* Task details *
Return all of the entries word for word, but omit the pictures they contain.

[Dataset entries]
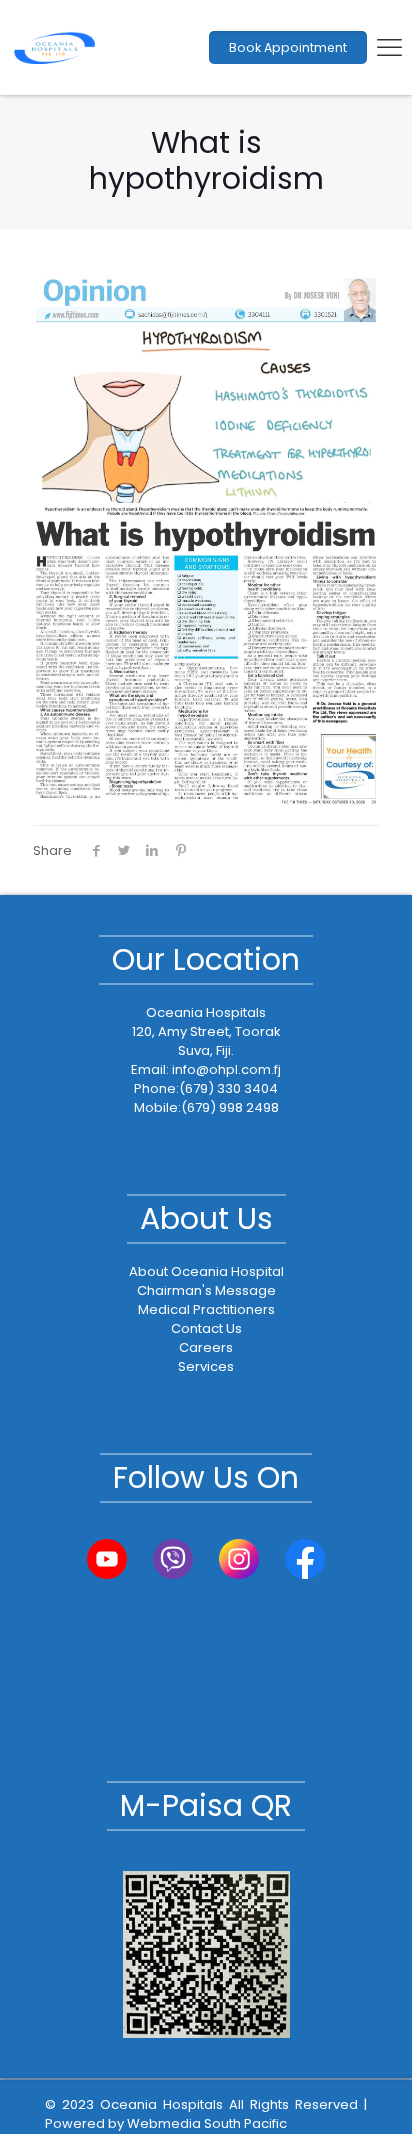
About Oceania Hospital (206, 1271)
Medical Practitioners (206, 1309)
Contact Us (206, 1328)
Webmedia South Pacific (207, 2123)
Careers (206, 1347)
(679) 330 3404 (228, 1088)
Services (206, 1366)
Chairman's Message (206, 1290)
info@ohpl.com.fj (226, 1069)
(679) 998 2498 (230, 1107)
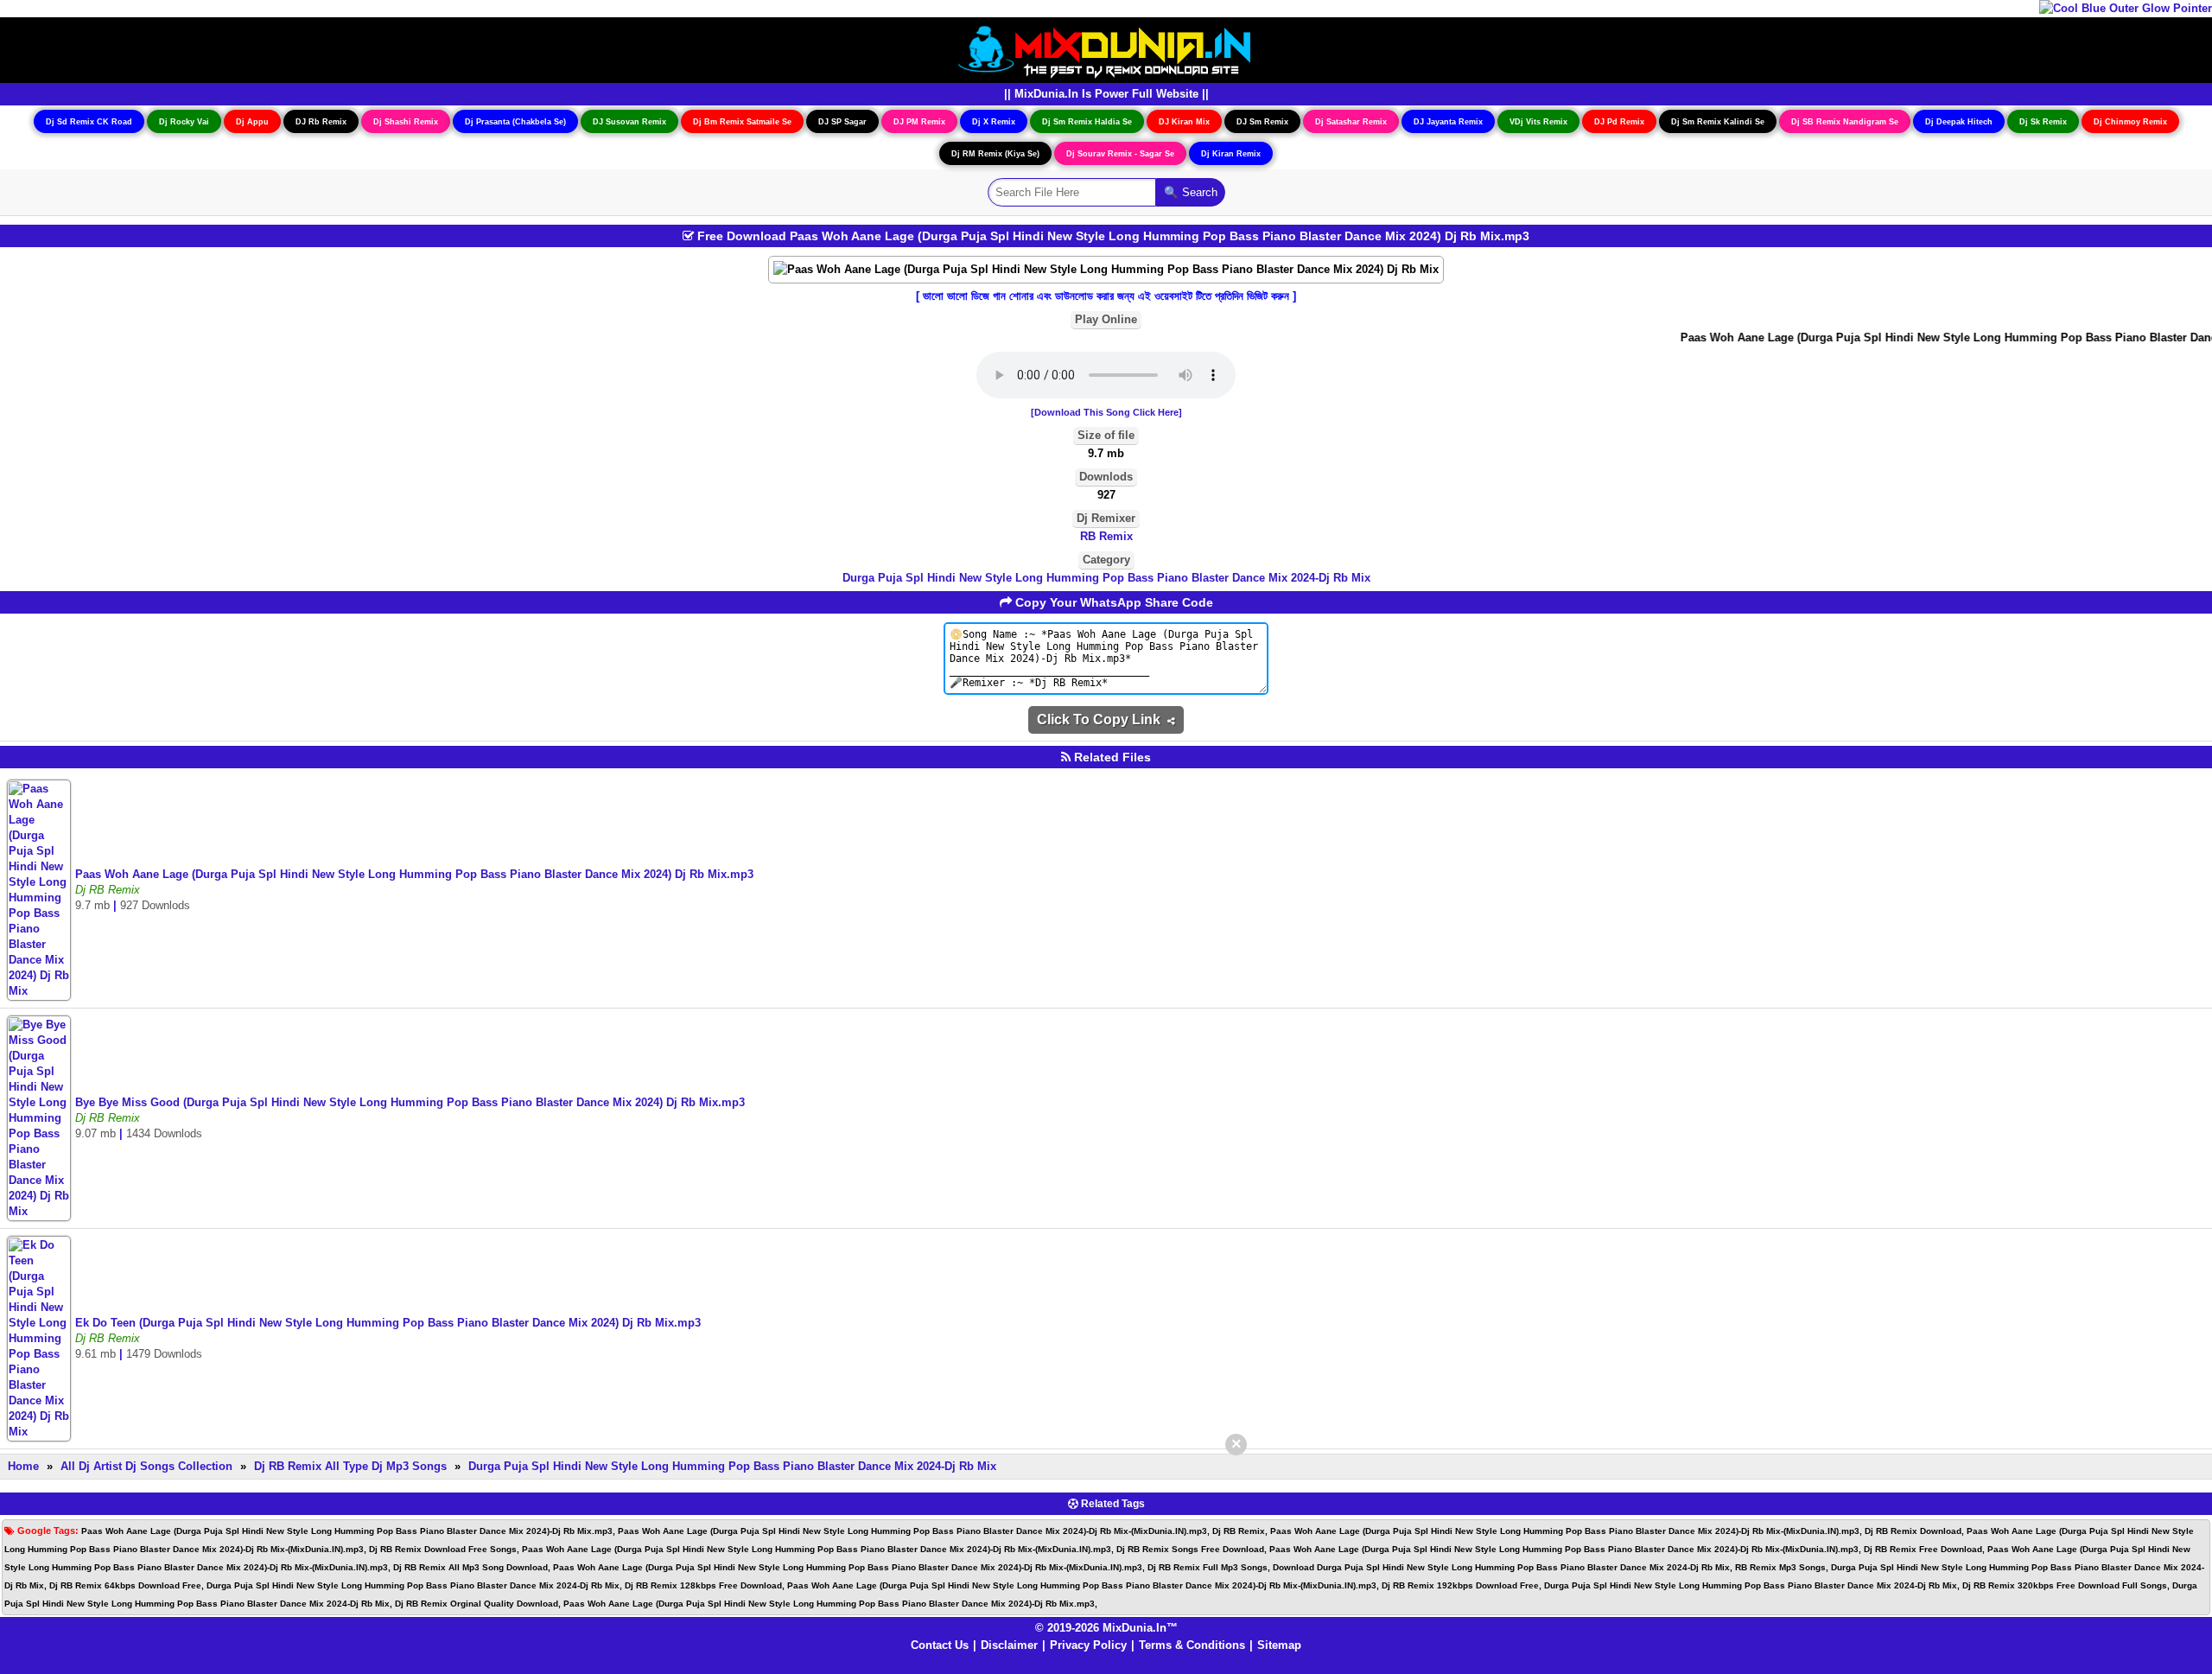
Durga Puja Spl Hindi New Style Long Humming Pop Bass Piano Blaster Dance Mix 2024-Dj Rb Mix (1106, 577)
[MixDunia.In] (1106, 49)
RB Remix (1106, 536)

* Answer box *
About Oceania Hospital (206, 1271)
Medical Practitioners (206, 1309)
Contact Us (206, 1328)
Webmedia South Pacific (207, 2123)
Careers (206, 1347)
(679) 330 3404 (228, 1088)
Services (206, 1366)
Chairman's Message (206, 1290)
info@ohpl.com.fj (226, 1069)
(679) 998 2498 (230, 1107)
Durga Puja Spl Hindi New Style Long Humming Pop Bass Piano Blaster Dance Mix 2024-Dj Rb Mix (1106, 577)
[MixDunia.In] (1106, 49)
RB Remix (1106, 536)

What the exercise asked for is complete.